Французы подкатывались ближе и ближе к Риму. Они наступают через Тоскану, уже вступили во Флоренцию, — через сколько же дней будут они у ворот Вечного города? И Александр Шестой вдруг выпрямился, словно встал с папского престола. Он был в коротком черном испанском камзоле с желтой оторочкой, на голове — берет, на поясе — узкий, длинный испанский меч. Он стоял гордый, уверенный в себе, вперив острый взгляд в золотого быка, жест руки — властный, повелительный. Бык, золотой бык, только от солнечного луча зачатый, согласно древнему мифу египетских тайных культов, бык Апис, живое подобие вечного Осириса в божественном числе три.
С соседнего люнета на него глядел золотой бык Борджа. Оба тонули в сумерках осеннего вечера.

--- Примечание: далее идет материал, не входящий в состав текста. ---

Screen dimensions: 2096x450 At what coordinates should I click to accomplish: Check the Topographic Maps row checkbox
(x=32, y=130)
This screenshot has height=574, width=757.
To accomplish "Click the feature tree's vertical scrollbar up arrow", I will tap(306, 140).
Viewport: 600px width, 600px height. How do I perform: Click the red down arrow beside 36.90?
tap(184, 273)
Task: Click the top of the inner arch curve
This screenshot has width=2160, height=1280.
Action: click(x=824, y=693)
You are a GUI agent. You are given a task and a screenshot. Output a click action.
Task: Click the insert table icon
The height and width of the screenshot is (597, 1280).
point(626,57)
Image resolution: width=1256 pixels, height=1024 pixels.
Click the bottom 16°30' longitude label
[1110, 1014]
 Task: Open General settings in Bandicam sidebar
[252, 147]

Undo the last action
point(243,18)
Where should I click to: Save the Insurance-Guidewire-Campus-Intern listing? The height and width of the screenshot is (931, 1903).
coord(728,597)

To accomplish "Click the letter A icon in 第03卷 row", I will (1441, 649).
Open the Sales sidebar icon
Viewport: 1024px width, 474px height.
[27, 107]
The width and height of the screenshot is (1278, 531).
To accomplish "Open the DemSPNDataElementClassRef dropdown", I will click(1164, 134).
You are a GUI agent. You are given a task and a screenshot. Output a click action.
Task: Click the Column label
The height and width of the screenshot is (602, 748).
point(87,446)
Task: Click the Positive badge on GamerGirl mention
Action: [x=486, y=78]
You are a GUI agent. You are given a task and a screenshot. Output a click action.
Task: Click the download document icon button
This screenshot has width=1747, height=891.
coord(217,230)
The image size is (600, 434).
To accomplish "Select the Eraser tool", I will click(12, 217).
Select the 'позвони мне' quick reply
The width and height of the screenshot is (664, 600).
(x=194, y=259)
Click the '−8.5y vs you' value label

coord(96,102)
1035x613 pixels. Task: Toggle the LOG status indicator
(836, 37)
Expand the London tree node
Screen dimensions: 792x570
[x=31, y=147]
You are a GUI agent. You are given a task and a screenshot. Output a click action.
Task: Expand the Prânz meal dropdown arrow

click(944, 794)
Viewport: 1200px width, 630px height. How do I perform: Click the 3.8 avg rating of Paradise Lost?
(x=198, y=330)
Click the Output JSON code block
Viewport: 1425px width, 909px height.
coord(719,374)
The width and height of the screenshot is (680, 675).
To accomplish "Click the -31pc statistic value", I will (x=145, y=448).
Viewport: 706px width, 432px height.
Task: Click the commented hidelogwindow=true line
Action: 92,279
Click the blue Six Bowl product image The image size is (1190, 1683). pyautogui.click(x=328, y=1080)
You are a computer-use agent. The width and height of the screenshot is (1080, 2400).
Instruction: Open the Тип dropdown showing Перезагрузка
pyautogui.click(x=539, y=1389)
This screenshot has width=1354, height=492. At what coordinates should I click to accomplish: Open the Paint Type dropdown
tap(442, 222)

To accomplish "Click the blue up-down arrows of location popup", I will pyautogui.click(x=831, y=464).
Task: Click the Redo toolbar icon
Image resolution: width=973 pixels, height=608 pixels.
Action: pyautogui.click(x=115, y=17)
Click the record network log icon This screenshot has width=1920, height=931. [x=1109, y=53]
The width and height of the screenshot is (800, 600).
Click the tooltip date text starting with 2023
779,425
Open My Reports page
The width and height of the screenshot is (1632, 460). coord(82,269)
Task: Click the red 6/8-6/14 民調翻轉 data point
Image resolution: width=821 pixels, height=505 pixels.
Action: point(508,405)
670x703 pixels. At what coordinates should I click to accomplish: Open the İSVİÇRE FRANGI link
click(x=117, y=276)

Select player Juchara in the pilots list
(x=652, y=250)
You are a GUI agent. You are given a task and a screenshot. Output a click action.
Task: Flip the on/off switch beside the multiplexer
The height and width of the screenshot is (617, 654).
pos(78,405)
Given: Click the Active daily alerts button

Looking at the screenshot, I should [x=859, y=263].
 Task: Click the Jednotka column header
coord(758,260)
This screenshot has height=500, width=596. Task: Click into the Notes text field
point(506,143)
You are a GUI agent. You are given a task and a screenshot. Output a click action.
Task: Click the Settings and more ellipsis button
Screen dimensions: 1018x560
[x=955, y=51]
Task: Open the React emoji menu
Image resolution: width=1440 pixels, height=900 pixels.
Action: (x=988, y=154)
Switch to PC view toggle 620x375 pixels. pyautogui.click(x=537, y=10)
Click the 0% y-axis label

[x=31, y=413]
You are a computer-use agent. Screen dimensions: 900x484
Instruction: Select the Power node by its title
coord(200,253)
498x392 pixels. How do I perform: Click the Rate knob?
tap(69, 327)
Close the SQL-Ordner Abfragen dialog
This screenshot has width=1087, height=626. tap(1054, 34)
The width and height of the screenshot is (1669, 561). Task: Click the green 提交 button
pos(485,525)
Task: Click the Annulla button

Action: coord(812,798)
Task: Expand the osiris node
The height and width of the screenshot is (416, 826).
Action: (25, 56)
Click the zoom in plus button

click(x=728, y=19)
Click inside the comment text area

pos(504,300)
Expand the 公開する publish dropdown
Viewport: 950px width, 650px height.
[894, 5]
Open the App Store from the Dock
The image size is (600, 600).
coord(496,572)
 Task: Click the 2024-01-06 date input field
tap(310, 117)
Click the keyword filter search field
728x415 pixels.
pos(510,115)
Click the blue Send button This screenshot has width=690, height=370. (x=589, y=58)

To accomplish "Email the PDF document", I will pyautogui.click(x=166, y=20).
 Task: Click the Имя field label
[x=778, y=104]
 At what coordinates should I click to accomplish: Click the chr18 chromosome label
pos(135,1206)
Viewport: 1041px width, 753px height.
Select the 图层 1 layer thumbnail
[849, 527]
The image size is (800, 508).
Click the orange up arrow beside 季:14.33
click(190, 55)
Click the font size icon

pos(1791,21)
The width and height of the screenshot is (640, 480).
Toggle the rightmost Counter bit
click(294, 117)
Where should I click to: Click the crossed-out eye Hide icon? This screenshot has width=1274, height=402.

Папа ждал врага, гордо улыбаясь.
Танцовщица Аминта сидела на низкой табуретке, подперев подбородок ладонями, тихая и неподвижная, прислушиваясь у шуму дождя в садах. Потом медленно опустила руки, плавно поднялась и подошла к окну. Долго стояла там без движения, словно заколдованная в стекле, — казалось, отойди она прочь, на нем останется очертание ее стройного тела. Но она вдруг сразу разрушила этот молчаливый стеклянный образ: резко повернулась и прошла взад и вперед по комнате, сжав руки от нетерпенья и прищурившись. Цветы в вазе были уже вялые, словно плесневеющие, и ей почему-то показалось, что от них в комнате дурной запах, она выдернула их из вазы и открыла окно, чтобы выбросить. Сырой, пасмурный день, полный дождя, дохнул ей в лицо, и это было отрадно. Она осталась у окна, дыша осенью, грустью и многим, чего не умела назвать. Но потом ее вдруг пробрало холодом, потому что она была голая — в ожидании любовника, который не пришел. Она выбросила увядшие цветы, закрыла окно, опять нетерпеливо прошла взад и вперед по комнате и от нечего делать распустила свои волосы, прекрасные, длинные и очень светлые, что до сих пор было в моде — со времен Лауры и Беатриче. Она знала, что волосы у нее красивые, и ухаживала за ними, часто мыла их в отваре плющевого корня с ревенем, иногда прибавляя для большего блеска немного селитры, сваренной с тмином. Она гордилась тем, что волосы у нее светлые от природы и ей не надо прибегать к сложным смешениям красок, как вынуждены делать те, которые красят себе волосы дорогими снадобьями, покупаемыми тайно у знахарей и бабок, и часами, до одури и головокружения, просиживают на солнцепеке. У нее волосы всегда светлые, блестящие, красивые, брови — черные, изогнутые, цвет лица — белый, очень нежный, так что ей не надо пользоваться притираниями, приготовляемыми из адраганта, серебра и сублимата, вложенных в голубиные потроха и тушенных в горшке, с медленным подливанием воды, в которой был сварен уж. Это средство для белизны и чистоты лица изобрела Катарина Сфорца, оно превосходное, им пользовались и Альфонсина Орсини, и все знатные флорентийские дамы, но танцовщице Аминте было смешно думать о том, чтобы вдруг натирать свое тело и лицо мазью, запеченной в голубе, на которого поливают ужиным наваром. Ей это ни к чему.